As Indian Country Today reports, more than 100 “treaty defenders” were among the protesters along the road leading up to the Rushmore carvings. For much of the afternoon, police held them aside to allow Trump supporters to climb the mountain. That allowed the epic sight of Trump’s white followers shouting “go home” at Native American leaders as they protested Trump’s presence on their sacred land, the desecration of the mountain, and the breach of the treaty that awarded the area to the Lakota “forever.”
As with protesters of George W. Bush during the Iraq invasion, protesters were told to leave the area and assembled at a “free speech zone” located conveniently out of sight of both the media and Trump supporters. That option was just as attractive as it was in 2003. Eventually at least 15 protesters were arrested and protester’s vehicles were towed away.
But as National Guard forces arrived to join the blockade, it wasn’t so much the completely unnecessary presence that generated the most notice — it was their mode of arrival.

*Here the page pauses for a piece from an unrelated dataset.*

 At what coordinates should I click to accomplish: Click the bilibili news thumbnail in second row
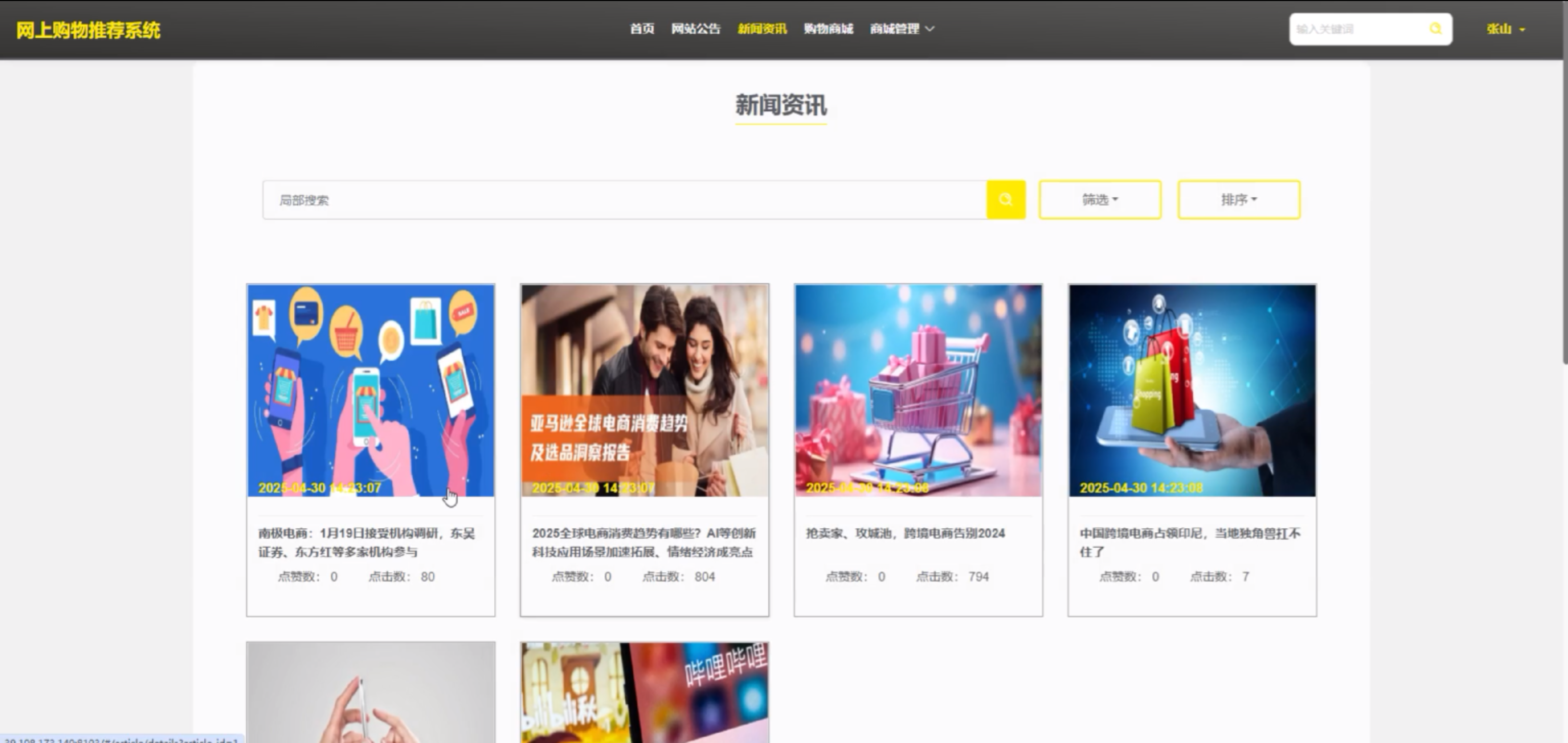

The use of medical vehicles to disguise the movement of troops is a violation of the Geneva convention and a crime on any battlefield on the planet. But, as has been made obvious in both Washington D. C. and elsewhere, American citizens are not being awarded the rights that enemies get during war.
Meanwhile, right up the hill, Trump was claiming there is a “merciless campaign to wipe out our history.” And he should know, because he’s leading that campaign.